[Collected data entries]
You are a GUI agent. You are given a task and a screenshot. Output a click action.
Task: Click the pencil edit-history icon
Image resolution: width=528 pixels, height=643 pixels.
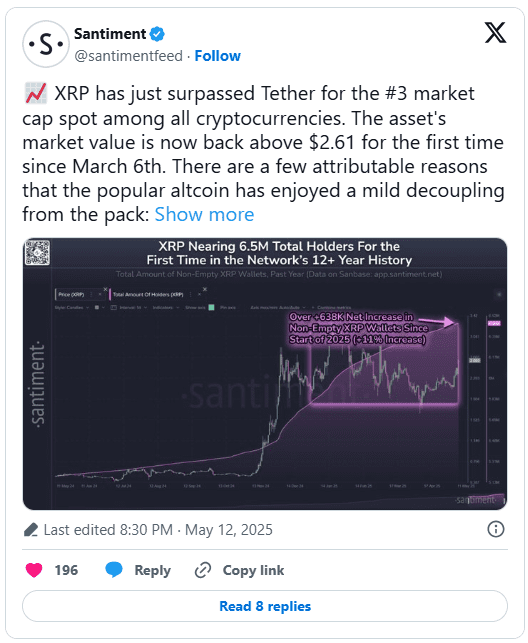click(x=31, y=530)
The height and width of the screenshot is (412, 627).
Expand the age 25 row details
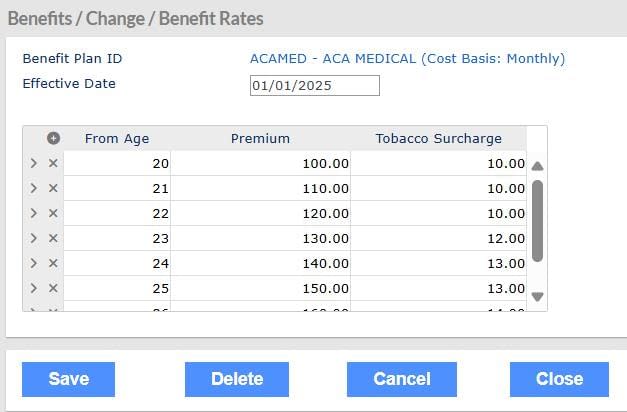(x=33, y=288)
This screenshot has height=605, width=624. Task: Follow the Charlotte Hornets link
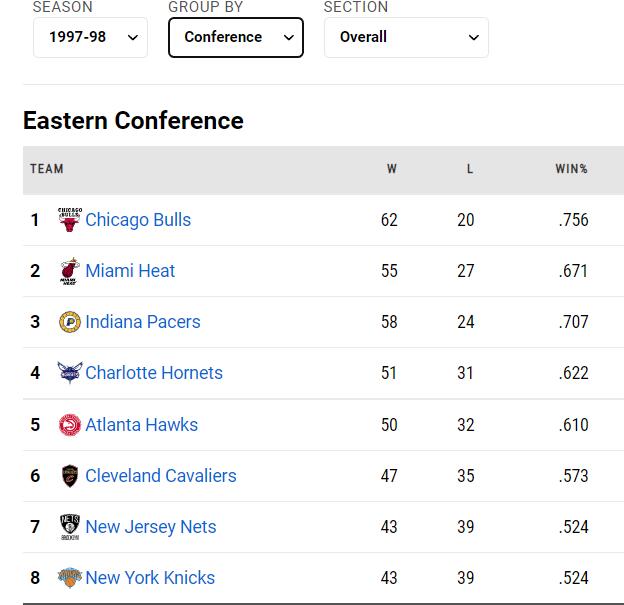(154, 373)
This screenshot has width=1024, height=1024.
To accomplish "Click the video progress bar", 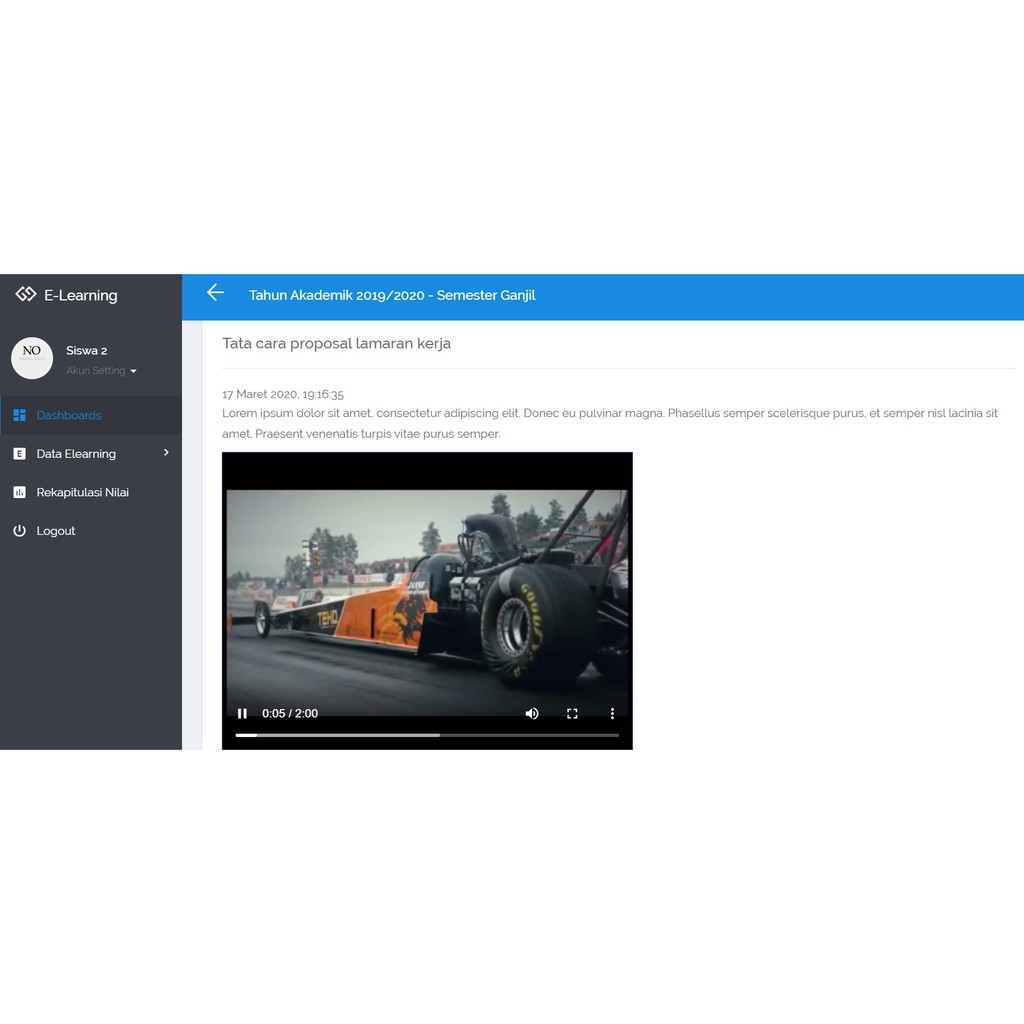I will (x=427, y=735).
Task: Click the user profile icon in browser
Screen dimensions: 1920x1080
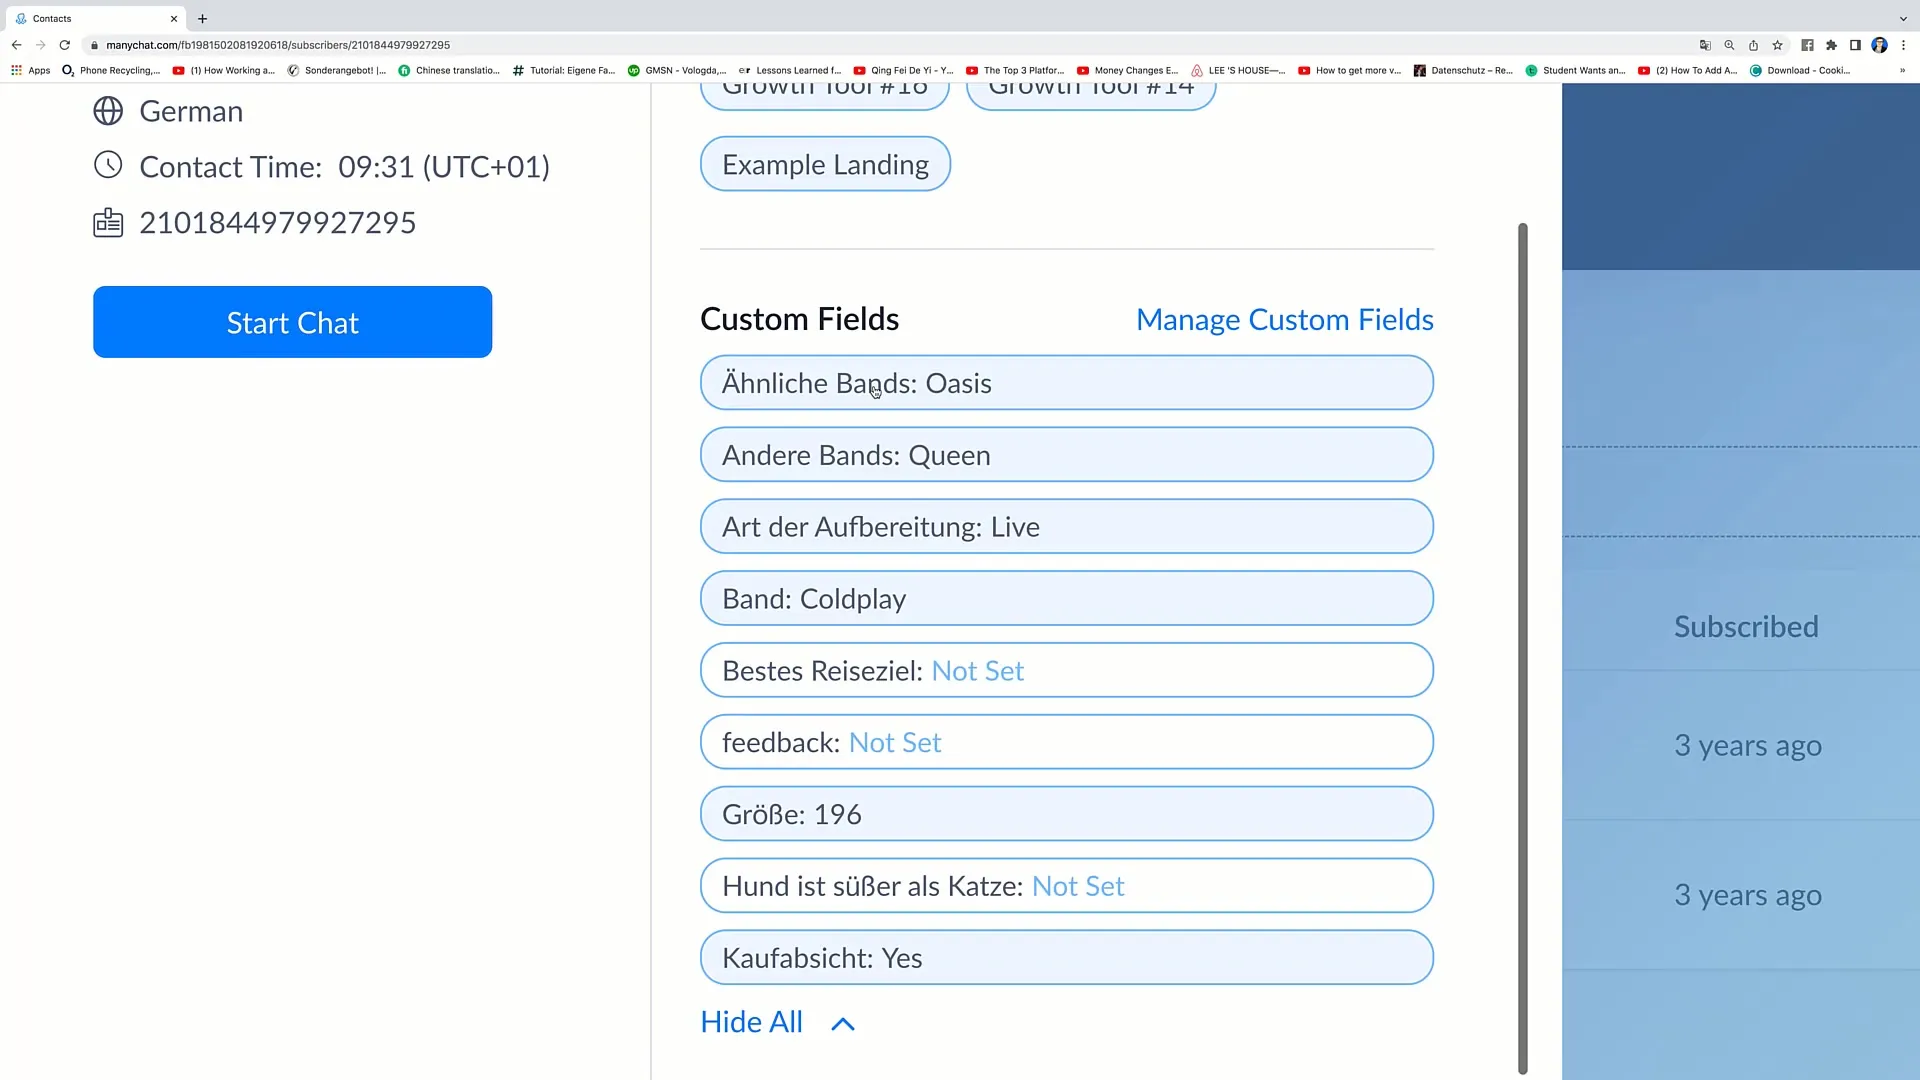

What is required:
Please copy each line of the records above in which the word "icon" can be found.

Solution to this exercise:
Task: Click the pencil edit-history icon
Task: Click the user profile icon in browser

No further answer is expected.